Anaokullarından başlayarak Türkçe’nin verilmesini gönülden arzularım. Böylece çocuk, orta öğretime geldiğinde hem güçlü Türkçesi, dilin senkronizasyonu hem de aidiyet duygusu gelişir. Diğer taraftan iyi konuşulan Türkçe, yeni kapılar da açar. Türkçe, Türkiye’de iş yapacak veya çalışacak insanlar için iyi bir başlangıç olur.”

 

Haberin Devamı

Türkçe gençlere yeni kapılar açar

ANADİLDE GÜLMEK BAŞKA BİR TAT VERİR
Öğretmen Fehmi İlhan:

“Anadil annenin kullandığı dil denilebilir ki, bu anne ve onun ait olduğu toplumun, milletin dilidir. Yani çocuğun aileden, çevreden, ulustan bir öğrenim süreci olmadan öğrendiği dildir. Dil ile birlikte hayatı, kültürü öğrenir, kişilik ve karakteri de bu çerçevede şekillenir. Bu nedenle anadil çok önemlidir. Çocuk, önceleri anadilini annesi başta olmak üzere, yakın çevresinden öğrenir, sonra da örgün eğitim içerisinde kurallarıyla geliştirir anadilini. Dinlediklerini, okuduklarını anlamayı, konuşmayı ve de yazmayı öğrenir normal koşullarda.
Ancak başka ülkeler göç eden insanların çocukları anadilini öğrenme konusunda zorluklarla karşılaşmaktadır.

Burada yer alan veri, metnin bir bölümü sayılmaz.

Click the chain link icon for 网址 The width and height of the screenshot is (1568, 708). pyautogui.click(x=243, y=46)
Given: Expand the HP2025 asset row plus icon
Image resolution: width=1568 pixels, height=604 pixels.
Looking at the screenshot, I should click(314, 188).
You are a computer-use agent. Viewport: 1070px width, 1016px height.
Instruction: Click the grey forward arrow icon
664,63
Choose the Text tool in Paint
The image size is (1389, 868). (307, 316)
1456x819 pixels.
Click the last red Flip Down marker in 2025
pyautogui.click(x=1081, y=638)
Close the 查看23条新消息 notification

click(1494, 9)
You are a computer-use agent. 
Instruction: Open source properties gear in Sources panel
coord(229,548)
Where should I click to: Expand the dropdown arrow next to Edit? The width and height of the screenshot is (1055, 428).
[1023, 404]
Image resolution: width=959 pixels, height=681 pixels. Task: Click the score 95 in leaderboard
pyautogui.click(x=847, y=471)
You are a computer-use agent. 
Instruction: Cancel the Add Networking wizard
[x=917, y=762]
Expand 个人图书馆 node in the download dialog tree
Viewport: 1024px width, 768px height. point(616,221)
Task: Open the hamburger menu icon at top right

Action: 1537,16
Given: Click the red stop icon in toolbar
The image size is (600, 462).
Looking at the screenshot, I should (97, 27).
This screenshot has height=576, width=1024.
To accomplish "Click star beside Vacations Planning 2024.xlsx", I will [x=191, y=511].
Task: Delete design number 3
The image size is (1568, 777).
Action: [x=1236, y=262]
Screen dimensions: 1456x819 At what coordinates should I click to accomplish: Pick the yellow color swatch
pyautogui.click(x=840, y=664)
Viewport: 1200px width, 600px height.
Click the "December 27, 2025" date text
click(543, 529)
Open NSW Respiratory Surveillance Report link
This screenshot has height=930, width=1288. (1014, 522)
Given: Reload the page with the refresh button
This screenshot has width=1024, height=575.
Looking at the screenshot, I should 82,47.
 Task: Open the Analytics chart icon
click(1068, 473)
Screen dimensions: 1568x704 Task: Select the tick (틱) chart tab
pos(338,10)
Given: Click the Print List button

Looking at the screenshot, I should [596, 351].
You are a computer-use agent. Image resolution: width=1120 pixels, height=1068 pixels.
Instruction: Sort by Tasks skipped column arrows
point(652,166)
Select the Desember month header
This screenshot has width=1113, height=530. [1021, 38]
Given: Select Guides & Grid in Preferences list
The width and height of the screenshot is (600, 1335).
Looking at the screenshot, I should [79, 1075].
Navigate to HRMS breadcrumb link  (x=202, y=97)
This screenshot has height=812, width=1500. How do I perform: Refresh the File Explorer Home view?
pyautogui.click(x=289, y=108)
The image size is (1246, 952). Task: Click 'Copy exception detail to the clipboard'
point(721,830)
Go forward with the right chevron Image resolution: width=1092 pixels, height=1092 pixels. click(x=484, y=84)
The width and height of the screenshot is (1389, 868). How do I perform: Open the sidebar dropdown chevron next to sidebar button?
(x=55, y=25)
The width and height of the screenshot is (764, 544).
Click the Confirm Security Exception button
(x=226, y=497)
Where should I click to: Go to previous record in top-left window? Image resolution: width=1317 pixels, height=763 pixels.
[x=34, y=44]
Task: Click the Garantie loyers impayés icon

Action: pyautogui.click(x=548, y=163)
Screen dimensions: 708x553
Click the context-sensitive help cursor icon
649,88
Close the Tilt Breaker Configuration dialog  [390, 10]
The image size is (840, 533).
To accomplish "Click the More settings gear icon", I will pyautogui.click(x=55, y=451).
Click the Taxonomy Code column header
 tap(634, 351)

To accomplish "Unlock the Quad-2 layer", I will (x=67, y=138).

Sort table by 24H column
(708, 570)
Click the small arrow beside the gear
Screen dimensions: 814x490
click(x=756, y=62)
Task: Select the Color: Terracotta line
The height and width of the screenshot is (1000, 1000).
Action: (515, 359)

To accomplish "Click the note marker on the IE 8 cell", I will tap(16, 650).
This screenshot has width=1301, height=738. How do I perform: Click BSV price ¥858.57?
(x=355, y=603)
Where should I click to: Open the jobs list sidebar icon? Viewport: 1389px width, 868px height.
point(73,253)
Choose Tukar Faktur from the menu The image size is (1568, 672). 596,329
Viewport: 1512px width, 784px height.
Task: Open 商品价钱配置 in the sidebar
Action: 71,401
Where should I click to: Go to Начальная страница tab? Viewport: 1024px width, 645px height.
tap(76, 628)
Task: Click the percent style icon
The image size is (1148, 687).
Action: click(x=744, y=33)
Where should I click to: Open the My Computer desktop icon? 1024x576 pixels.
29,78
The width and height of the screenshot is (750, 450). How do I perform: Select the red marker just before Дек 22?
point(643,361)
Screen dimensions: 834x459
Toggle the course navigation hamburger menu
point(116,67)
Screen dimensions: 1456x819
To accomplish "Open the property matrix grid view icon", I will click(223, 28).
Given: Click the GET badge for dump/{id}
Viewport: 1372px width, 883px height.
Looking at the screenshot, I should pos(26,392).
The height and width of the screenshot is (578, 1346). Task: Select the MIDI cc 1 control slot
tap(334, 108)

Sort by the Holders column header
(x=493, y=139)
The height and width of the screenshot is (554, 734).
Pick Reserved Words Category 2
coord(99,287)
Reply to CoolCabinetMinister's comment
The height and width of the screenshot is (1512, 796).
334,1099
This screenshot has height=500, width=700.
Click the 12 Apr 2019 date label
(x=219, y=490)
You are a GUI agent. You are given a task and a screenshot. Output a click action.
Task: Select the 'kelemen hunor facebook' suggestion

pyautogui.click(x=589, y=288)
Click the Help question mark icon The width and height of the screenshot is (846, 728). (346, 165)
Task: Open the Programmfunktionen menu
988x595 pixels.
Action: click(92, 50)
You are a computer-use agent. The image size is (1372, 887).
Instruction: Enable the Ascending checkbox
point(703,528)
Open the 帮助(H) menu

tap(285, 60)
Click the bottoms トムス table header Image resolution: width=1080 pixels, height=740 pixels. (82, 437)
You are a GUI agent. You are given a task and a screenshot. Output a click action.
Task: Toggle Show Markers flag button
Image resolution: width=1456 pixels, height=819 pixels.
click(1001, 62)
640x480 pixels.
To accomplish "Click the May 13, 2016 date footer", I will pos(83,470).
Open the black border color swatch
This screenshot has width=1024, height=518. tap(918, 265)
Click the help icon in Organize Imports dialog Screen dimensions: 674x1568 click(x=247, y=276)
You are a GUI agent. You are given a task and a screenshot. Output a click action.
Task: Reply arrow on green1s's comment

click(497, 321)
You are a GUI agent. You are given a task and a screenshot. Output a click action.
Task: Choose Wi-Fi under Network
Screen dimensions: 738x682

Bir iki nesil sonra çocukların anadilini önceki nesillere göre daha az öğrendiği ya da kullandığı ortaya çıkmıştır. Bu özellikle Türklerin yoğun olarak yaşadığı Avrupa ülkelerinde bile okullarda verilen seçmeli niteliğindeki Türkçe derslerine rağmen aynı şekilde sorun olarak kaşımıza çıkmaktadır. Sözünü ettiğimiz gibi Almanya’da da aynı şekilde Türkçe unutulma tehlikesiyle karşı karşıyadır. Bu nedenle Türkçe’nin kesinlikle diğer bazı dillerin yanında ikinci yabancı dil olarak okullarda okutulması önemlidir. Hem de sınıf geçmeye etki edecek bir statüyle verilen bir ders olarak eğitimde yer verilmelidir.”

AİLEDE İLETİŞİM KOPAR
“Çocuklara Türkçe’nin öğretilmemesi durumunda gerek ana-baba ile olan ilişkilerinde gerekse kardeşler arası iletişimde kopma ve kendi kültür ve değerlerinden uzaklaşma ortaya çıkacaktır. Çünkü anadiliyle düşünmek de, gülmek de ağlamak da bambaşka bir tat vardır. Dili öğrenmekle aynı duyguları paylaşmayı, düşünceleri taşımayı öğrenecek ve gelecek kuşaklara kendi kültürel değerlerini aktarmaya devam edecektir.
Eğer çocuklarının günden güne kendilerinden, çevrelerinden, kültürlerinden uzaklaşıp benliklerini kaybetmesini istemiyorsa aileler, Almanya başta olmak üzere tüm bulundukları ülkelerde mutlaka ikinci yabancı dil dersi için yapılan kampanyalara katılmalıdırlar.”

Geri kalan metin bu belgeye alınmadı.